I did end up writing egg roll stuff, and made tweaks to the knowledge management system as I did it. It's interesting how just getting started on something creates a cascade of unplanned but useful work. A data point in favor of structured procrastination, I say!
Overall it was kind of a fizzle of a day, but I did manage to start doing laundry.
Sunday Low Energy
I found it extremely difficult to wake up again on Sunday, and ended up sleeping-in. The giant pile of overwhelm from Friday wasn't anywhere on my mind, but in its place was the thought that I need to really analyze my eating habits and try something like Whole 30. A second thought was that I'd neglected to take Adderall or drink coffee for days. So I took the Adderall to see if it would make any difference.
It's hard to say what Adderall does for me. On Friday and Saturday my brain felt like a deflated balloon, leaking air and only holding its shape because I was pumping external sensory inputs into it by walking around and looking at everything. However, maintaining that level of sensory input is rather chaotic, and it's hard to collect that energy into a bright spot of coherent focused work. After I took Adderall I didn't feel that much different other than noticing that the balloon felt more springy and air tight. It could support the weight of multiple thoughts without sagging or farting air.
I did a bunch of writing, then collaborated in brainstorming a bartering system for the coworking Discord. Then I crashed after eating an ill-advised tomato sandwich; the refined carbs of the bread knocked me right out.
When I awoke, I had the following thought:
My daily productivity cycle is dictated by my ability to motivate past the lizard brain gatekeeper, which says everything is not worth doing or will be too hard. Sometimes I can't even form the action, and this has been really a problem from the beginning of my childhood. Occasionally curiosity and immediacy and excitement about the idea are enough to propel me to do something, and if I can get past the barriers to finding answers quickly enough before the lizard brain tells me something is hard, I an make progress. A lot of time is spent just trying to manage the lizard brain. Sometimes it takes some research to "precache the brain" with information so later on I can think of the solution and bypass the lizard brain.

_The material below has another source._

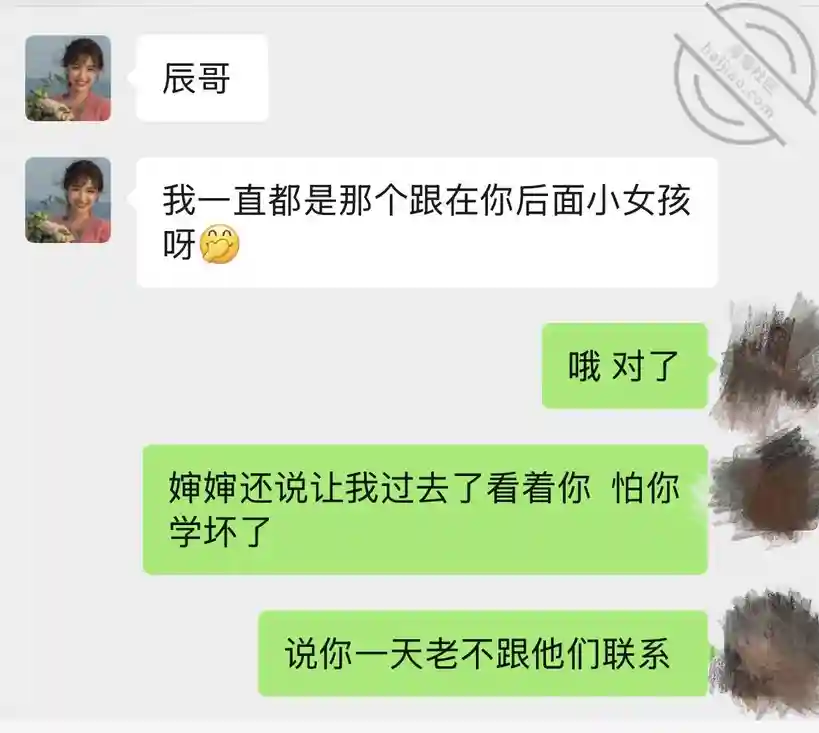Click the blurred avatar beside 哦 对了
819x733 pixels.
[766, 366]
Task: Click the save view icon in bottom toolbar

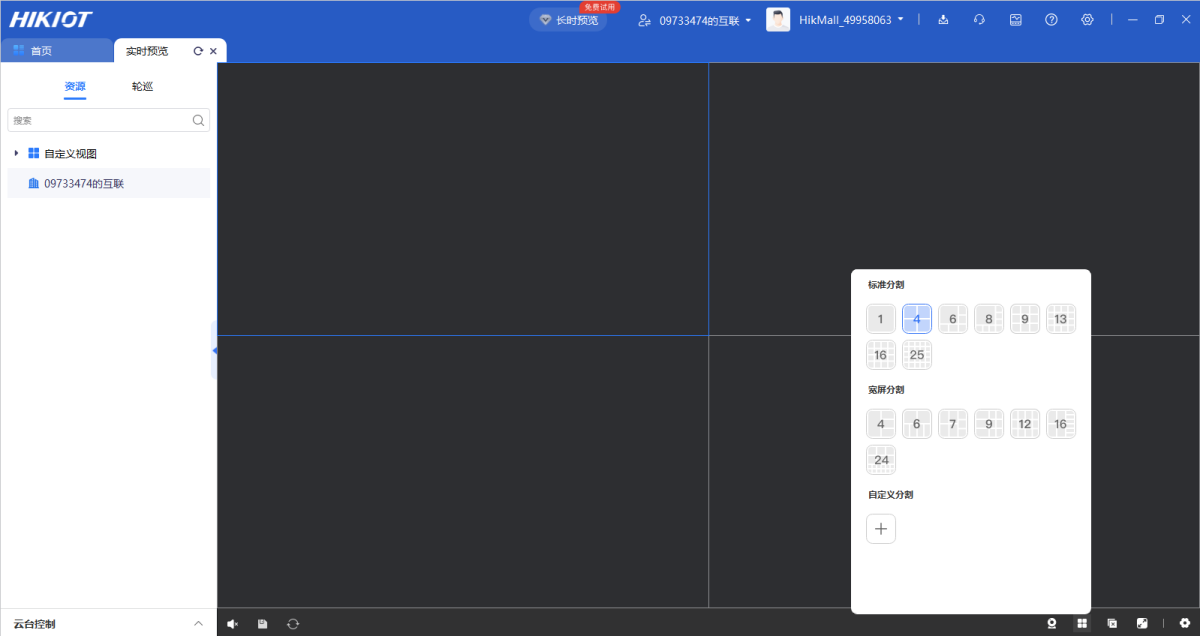Action: [x=262, y=624]
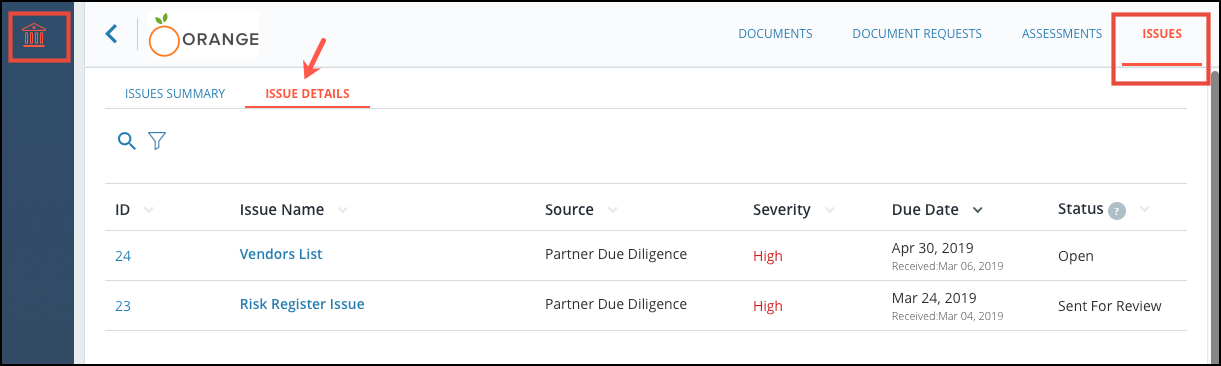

A few things that might be the cause of this:
- low dopamine puts brain into a conservation mode (Adderall might help with this)
- bad diet pulls energy out of me (I have blood sugar sensitivities and possibly others)
Another insight:
I have always worked in a somewhat wandering pattern which is hard to start, but once I'm going things happen. Because I get irritated by things that don't work well, I tend to fix them as I go. I also tend to have other ideas, and having a place to capture them as they pop up is distracting but it feels really natural. This is a very distracted way of working, but so long as there are some external guides OR I have the sense of having completed something then I'm ok. But then if too long goes by without recentering and refocusing on some target, then I start to feel a kind of anxiety about it.
Both these insights are possible data points in favor of the Strategic Horizon approach, but what remains to be done is capturing and collating everything I've done into some kind of currated collection of works that I can share with people. For September I want to be creating something NEW TO SHARE every day.
I'll make a note of this for Monday.